Stolz zeigt sie die nur etwa ein Meter hohe Mühle, in der die Aktivkohle mit Wasser versetzt und zerkleinert wird: «So wird die Oberfläche der Aktivkohle massiv vergrössert und es reichen nur vier Gramm Kohle, um die Abbau-Produkte des Chlorothalonils aus 1000 Litern Wasser zu binden.»
12 Tonnen Kohle pro Jahr
Die Aktivkohle mit den Pestizid-Abbauprodukten wird danach aus dem Wasser wieder rausgefiltert und später im Zementwerk verbrannt. Dank der superfeinen Mahlung braucht es statt bisher 80 nur noch 12 Tonnen Kohle pro Jahr für die Wasserversorgung der 20 Gemeinden. «Damit wird die Anlage wirtschaftlich tragbar», sagt Wiget.
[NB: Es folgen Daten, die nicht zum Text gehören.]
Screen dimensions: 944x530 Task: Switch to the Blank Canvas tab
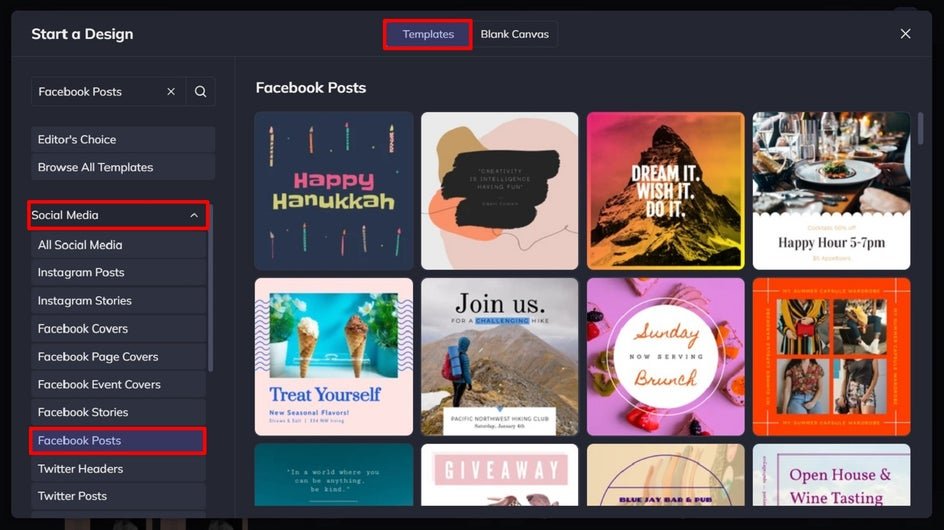(x=514, y=34)
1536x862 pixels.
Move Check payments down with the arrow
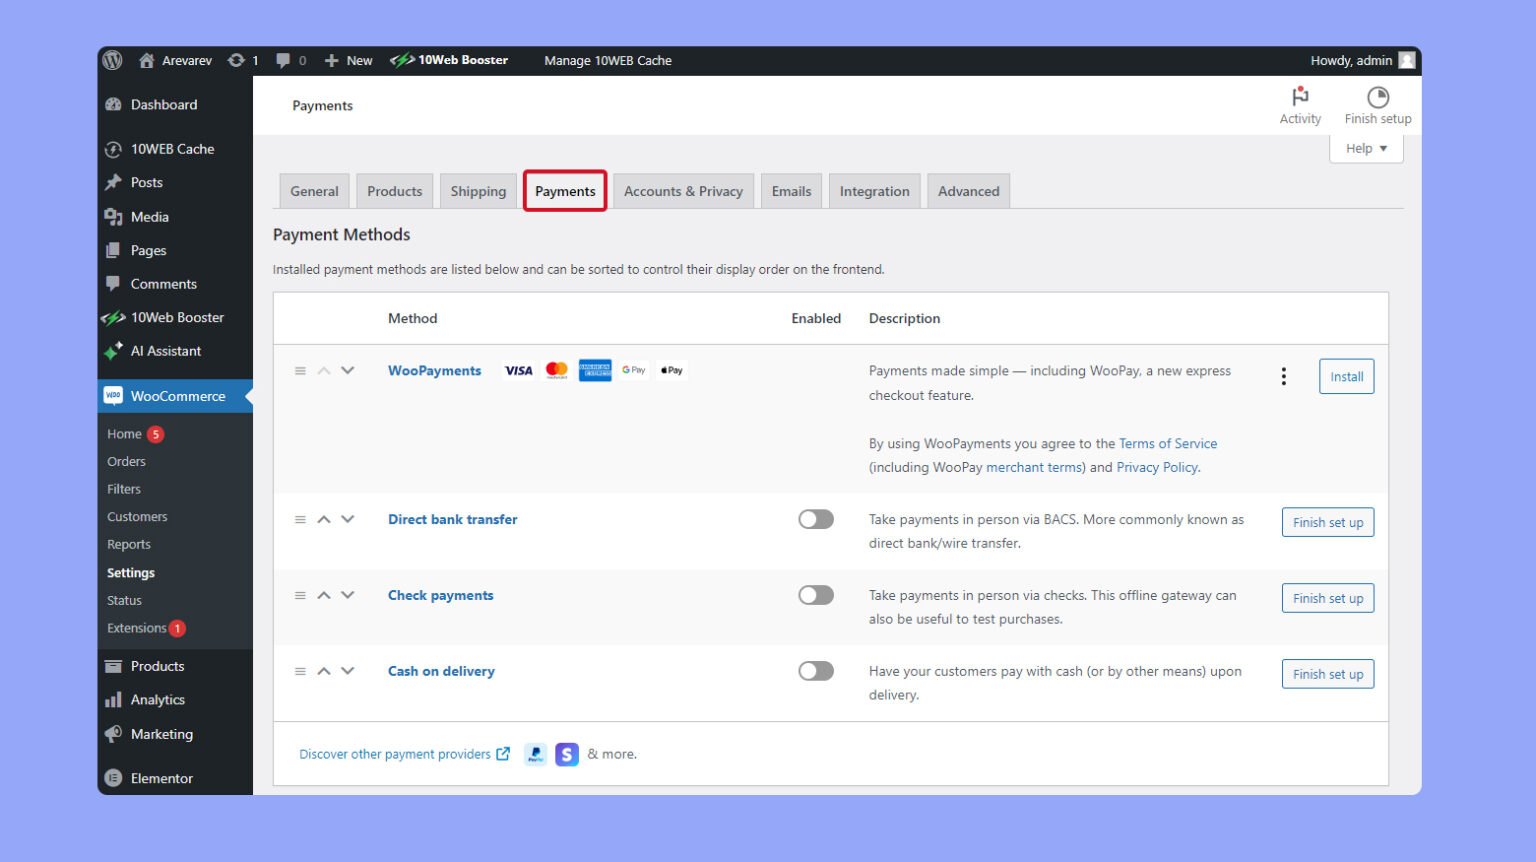click(x=347, y=594)
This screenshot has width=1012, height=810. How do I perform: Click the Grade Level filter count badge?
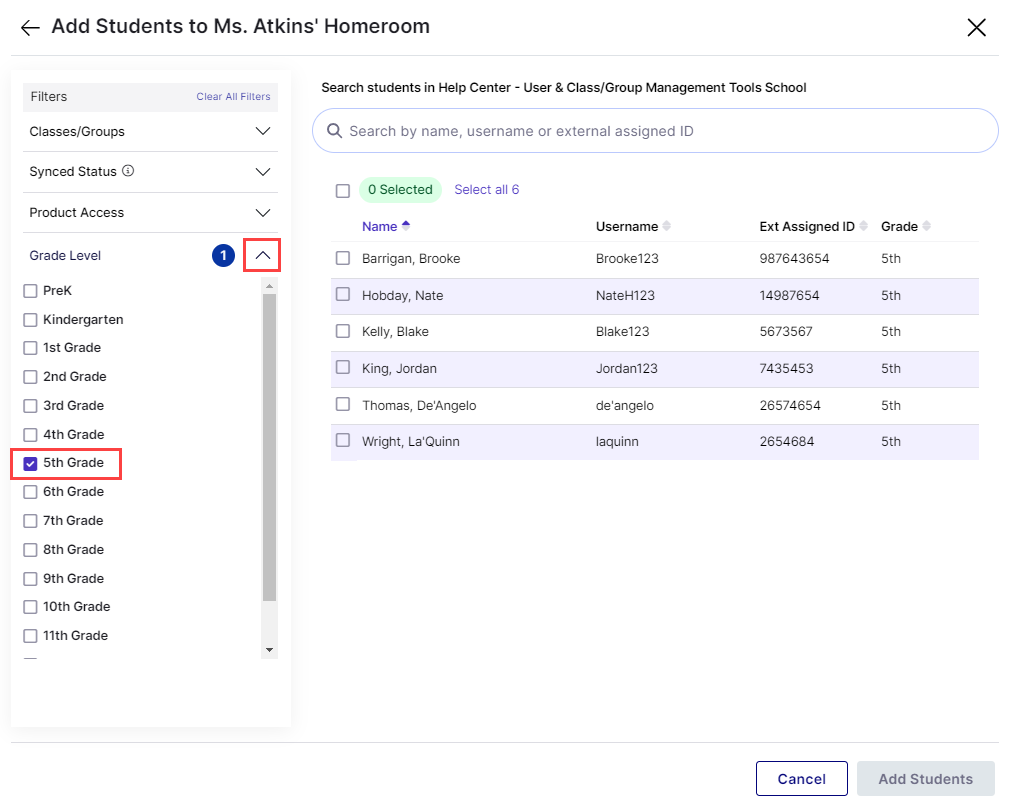click(223, 256)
Statt wie sonst üblich fossile Steinkohle aus China, wird in Worben Pflanzenkohle aus der Schweiz verwendet. Damit ist der CO₂-Fussabdruck der Anlage deutlich besser. «Wir haben 40 verschiedene Aktivkohlen ausprobiert», sagt Wiget, «und sind glücklich, dass wir diese Schweizer Lösung gefunden haben».
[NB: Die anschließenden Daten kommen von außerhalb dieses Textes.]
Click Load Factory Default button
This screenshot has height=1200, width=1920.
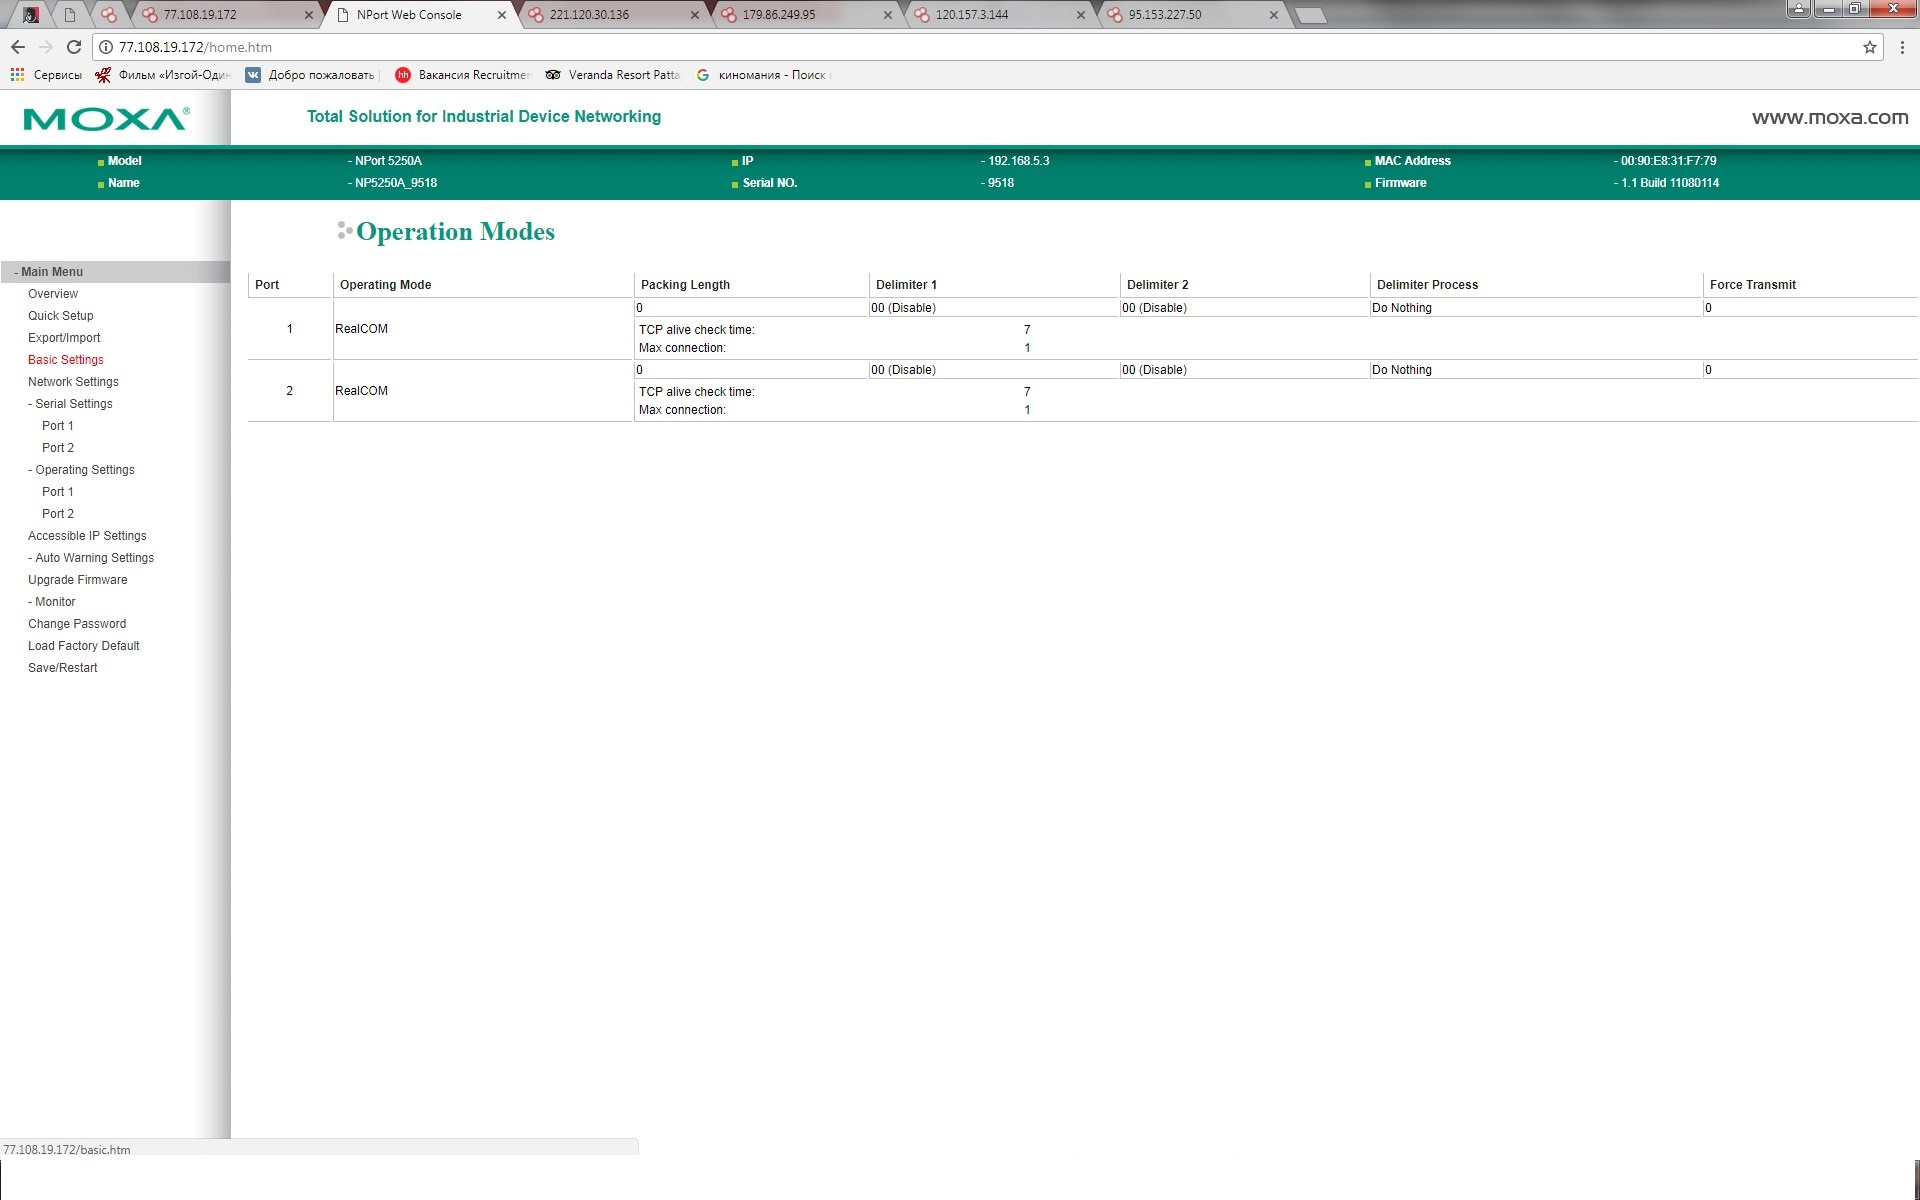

Nicht alle Rückstände sind draussen
Mit diesem Verfahren werden gleichzeitig auch Abbauprodukte von verschiedenen anderen Pflanzenschutzmittel aus dem Wasser entfernt, sogar lang- und mittelkettige PFAS-Ewigkeitschemikalien.
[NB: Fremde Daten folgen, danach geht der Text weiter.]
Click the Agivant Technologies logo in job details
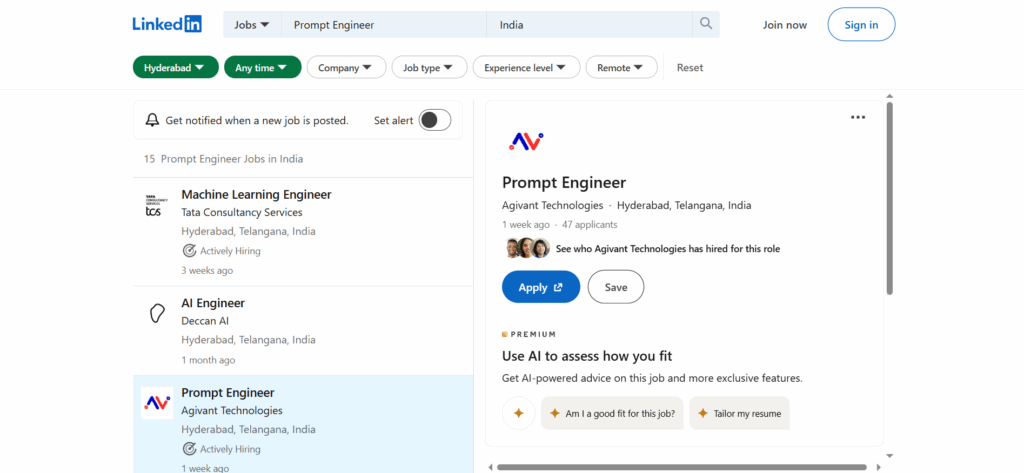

«Aber wir bringen nicht alles raus», sagt Wiget, insbesondere das Trifluoracetat, kurz TFA, eine kurzkettige PFAS-Ewigkeitschemikalie, die zunehmend zum Problem wird, lässt sich nicht rausfiltern. «Wir tun grundsätzlich also gut daran», so Wiget, «das Trinkwasser von Beginn weg so gut wie möglich zu schützen, statt später aufwändige Reinigungsanlagen zu bauen».